On the other hand, the categories such as apparel and jewelry are multi dimensional in nature. A complex analysis goes through buyers’ mind when they make such purchases. For instance, a woman may decide to buy a dress for a number of reasons such as its color, its style, its patterns, sleeve type, cut, length, and how fashionable it is. Many times the buyer doesn’t know why she liked one particular item more than other, but she has feeling that this is right item for her based on her personal experience. To determine these preferences regarding dresses for her will require hundreds of data points and which in real life don’t exist. Not only that the preference determination will require modeling each product separately. For these reasons, collaborative filtering does not work for a number of product categories.
There is another approach to personalization that uses prediction based on benefit theory.
The idea for this method is based on the intuitive fact that if you find the item for a user which intrinsically benefits them, the chances are very high they will like it and appreciate it. In other words, when people buy the products they want to maximize their benefits from it. For instance, if you find a woman a dress which looks good on her and goes well with her style, the chances are high that she will like it. The implementation of this method requires explicit characterization of the users to predict what will benefit them. This method does not require figuring out explicitly or indirectly about user preferences for various attributes of a product, but it does require asking users a few questions that can help characterize them.
MyShoppingPal.com uses this approach in its personalized search engine. When a user wants to shop for an item, the search engine asks for a few questions which help characterize the user with respect to the selected item. The information needed to evaluate the benefit is different for different product categories. For clothing items, body type, height type, and personal style is needed, while for skin care products skin-type and skin-problem related information is needed. This information about the user is used to predict what will benefit them the most. For clothing, the systems tries to find items that look good on the wearers and will go well with their style. For skin care product, it focuses on the medicinal value of the product for the user.

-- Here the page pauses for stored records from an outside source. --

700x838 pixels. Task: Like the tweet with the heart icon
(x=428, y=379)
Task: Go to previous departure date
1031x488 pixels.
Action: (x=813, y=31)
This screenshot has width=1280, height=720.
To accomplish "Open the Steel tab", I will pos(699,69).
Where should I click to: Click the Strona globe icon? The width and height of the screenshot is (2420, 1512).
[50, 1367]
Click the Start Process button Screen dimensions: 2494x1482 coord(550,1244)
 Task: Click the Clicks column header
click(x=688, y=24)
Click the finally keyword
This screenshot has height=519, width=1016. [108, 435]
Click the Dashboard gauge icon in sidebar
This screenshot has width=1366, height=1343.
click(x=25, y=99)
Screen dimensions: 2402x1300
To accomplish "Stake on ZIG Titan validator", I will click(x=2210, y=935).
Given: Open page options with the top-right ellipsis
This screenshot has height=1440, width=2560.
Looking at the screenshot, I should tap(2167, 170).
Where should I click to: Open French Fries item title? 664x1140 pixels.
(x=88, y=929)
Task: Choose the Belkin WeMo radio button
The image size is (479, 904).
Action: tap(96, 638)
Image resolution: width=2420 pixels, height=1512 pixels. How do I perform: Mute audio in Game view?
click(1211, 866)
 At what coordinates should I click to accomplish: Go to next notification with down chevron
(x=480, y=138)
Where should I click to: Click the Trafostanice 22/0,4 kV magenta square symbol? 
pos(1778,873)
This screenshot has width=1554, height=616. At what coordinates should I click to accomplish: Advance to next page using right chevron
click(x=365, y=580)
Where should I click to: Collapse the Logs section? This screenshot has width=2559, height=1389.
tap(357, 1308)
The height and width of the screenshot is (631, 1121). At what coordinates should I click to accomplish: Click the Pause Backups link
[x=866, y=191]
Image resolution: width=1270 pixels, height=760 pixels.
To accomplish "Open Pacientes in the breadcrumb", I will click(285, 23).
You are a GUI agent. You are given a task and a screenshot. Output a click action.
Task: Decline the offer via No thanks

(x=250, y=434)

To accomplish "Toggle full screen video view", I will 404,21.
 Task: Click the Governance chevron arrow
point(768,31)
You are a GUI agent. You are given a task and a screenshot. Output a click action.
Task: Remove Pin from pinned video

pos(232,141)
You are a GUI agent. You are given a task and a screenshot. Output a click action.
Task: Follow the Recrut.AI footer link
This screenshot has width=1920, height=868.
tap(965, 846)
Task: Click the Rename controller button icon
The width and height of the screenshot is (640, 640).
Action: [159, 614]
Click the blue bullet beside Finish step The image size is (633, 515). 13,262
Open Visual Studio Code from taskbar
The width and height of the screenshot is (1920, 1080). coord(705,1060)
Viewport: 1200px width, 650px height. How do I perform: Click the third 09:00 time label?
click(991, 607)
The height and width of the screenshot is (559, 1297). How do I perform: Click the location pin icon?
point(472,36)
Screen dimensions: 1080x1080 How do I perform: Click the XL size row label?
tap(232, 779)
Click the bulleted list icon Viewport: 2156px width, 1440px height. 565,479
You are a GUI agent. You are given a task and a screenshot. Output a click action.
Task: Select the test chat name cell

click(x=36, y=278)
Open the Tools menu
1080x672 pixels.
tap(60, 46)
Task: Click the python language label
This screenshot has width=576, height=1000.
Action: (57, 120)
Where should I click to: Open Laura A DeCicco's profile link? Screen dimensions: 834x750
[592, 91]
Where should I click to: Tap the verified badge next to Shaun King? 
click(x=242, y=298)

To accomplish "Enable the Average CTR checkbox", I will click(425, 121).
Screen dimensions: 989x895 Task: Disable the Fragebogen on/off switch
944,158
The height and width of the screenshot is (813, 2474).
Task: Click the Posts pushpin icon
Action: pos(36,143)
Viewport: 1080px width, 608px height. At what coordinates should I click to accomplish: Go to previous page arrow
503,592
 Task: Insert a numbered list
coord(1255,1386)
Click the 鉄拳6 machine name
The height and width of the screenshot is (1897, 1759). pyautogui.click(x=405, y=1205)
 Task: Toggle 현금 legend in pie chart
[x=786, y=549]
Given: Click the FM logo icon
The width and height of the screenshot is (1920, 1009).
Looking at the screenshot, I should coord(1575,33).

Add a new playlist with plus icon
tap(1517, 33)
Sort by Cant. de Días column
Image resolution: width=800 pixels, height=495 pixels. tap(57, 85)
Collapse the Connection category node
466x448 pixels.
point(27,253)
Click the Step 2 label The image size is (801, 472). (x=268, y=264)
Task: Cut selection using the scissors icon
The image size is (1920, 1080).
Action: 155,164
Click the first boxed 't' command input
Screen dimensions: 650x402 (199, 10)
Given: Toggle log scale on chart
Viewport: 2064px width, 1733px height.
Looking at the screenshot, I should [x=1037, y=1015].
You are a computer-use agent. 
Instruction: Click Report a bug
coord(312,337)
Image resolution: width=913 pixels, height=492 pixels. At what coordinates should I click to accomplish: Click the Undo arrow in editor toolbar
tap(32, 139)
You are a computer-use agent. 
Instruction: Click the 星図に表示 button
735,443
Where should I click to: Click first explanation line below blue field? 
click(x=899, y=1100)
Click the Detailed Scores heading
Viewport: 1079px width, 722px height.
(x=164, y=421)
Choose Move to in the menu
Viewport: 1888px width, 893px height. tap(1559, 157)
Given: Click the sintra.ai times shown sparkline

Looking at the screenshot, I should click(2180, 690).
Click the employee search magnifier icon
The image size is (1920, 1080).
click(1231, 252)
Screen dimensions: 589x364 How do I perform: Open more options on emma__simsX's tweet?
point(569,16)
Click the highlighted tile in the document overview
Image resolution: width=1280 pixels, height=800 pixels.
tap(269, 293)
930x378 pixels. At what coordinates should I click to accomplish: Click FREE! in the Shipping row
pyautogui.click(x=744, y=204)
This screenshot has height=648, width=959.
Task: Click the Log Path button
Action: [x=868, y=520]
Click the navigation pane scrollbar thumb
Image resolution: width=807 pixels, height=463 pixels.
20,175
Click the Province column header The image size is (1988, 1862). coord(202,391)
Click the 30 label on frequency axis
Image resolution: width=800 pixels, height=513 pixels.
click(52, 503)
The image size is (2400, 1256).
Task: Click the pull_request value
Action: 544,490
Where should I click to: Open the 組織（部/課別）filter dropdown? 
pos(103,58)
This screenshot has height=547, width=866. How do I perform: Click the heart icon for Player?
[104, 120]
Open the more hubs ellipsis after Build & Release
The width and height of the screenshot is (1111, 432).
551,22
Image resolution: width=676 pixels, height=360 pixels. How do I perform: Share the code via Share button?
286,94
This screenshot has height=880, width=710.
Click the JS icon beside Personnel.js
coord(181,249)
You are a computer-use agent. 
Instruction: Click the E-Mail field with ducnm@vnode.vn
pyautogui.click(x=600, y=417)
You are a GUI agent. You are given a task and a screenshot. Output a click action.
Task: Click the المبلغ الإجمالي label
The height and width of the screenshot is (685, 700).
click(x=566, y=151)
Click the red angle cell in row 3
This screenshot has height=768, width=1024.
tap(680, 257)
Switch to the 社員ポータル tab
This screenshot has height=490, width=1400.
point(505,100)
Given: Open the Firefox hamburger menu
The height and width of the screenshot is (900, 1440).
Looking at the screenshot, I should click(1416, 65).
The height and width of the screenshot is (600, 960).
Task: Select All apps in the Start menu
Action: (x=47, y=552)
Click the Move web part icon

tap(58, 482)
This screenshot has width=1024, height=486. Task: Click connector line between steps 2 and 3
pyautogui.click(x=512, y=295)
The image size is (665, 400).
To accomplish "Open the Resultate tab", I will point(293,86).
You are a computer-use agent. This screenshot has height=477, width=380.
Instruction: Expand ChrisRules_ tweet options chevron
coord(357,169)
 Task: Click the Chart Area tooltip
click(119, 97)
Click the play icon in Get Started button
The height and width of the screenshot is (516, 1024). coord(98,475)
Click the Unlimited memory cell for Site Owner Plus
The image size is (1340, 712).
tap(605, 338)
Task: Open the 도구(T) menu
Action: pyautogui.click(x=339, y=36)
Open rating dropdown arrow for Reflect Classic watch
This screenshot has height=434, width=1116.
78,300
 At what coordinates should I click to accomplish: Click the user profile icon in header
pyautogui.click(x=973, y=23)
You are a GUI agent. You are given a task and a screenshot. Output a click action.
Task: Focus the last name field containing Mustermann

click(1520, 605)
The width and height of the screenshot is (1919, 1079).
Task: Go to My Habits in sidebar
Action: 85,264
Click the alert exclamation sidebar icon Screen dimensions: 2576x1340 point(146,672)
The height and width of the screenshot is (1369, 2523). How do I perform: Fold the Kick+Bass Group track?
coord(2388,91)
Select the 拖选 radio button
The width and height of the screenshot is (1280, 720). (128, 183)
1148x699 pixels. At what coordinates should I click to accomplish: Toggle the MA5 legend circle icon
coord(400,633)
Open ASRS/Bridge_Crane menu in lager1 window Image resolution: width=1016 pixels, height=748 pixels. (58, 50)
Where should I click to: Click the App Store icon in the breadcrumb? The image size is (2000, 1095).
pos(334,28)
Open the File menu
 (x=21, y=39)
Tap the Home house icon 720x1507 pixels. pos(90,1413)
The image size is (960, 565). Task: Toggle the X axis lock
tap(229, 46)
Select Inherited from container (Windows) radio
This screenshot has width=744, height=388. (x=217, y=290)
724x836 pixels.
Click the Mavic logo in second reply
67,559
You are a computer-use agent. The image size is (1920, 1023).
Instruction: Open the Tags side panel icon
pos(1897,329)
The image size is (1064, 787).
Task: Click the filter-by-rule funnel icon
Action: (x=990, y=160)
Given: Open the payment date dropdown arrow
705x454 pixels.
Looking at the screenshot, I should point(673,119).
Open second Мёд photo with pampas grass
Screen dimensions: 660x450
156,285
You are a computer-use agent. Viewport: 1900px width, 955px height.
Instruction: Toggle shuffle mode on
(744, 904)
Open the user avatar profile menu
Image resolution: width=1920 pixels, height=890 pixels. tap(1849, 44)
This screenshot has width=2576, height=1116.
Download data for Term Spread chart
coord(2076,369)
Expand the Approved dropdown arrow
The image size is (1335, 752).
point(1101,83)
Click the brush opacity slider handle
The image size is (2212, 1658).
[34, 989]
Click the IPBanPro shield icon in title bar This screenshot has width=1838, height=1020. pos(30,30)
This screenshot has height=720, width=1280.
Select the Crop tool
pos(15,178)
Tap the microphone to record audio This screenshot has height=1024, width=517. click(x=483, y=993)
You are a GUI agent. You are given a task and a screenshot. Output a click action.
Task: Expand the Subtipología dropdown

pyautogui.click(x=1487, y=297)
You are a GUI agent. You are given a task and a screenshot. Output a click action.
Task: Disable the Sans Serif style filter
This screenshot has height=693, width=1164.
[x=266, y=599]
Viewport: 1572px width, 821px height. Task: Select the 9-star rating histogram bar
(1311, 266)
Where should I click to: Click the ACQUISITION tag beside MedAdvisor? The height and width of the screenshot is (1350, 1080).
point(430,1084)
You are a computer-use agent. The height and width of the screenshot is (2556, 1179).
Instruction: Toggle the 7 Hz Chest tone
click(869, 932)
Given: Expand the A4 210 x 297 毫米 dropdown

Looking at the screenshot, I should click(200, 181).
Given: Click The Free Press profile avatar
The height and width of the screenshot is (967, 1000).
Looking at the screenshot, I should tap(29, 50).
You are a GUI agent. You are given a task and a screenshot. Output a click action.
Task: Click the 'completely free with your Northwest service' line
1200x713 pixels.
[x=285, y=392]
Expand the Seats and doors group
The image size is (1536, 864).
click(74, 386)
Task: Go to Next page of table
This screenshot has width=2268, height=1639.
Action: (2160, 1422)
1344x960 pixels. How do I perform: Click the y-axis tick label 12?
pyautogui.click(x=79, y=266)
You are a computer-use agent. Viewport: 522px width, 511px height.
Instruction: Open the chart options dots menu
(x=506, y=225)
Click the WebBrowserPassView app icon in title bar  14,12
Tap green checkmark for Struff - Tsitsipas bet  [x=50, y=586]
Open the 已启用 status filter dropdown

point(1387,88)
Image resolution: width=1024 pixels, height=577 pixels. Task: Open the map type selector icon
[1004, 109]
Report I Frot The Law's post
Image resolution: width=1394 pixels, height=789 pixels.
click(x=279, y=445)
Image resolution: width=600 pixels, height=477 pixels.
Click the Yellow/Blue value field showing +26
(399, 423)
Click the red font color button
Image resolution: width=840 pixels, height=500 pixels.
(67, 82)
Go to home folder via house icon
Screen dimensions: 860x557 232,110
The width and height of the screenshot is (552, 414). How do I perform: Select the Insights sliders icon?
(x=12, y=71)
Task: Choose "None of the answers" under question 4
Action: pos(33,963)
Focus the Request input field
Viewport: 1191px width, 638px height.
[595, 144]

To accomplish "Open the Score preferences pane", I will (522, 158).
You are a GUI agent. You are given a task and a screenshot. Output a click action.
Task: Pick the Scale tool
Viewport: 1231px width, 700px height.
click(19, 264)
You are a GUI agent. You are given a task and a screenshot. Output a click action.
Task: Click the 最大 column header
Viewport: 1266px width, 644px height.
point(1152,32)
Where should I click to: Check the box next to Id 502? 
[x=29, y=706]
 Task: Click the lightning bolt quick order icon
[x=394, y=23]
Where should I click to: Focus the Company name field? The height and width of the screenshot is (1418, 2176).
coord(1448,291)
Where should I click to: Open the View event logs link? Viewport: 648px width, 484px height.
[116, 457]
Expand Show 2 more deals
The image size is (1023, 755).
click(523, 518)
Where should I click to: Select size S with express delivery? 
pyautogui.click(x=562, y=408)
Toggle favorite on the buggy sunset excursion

MyShoppingPal.com has enhanced this method with the incorporation of the most common preference attributes such as favorite brands to enhance further the value of its recommender system. Also women can shop for formal dress, halter dress, cocktail dress, evening dress from MyShoppingPal.com
The prediction based on benefit is a lot more accurate than collaborative filtering, and can be used to predict what users will like for complex product categories. The challenging part of this solution is coming up with a right and small set of questions that will help characterize users without making them feel overwhelmed with them.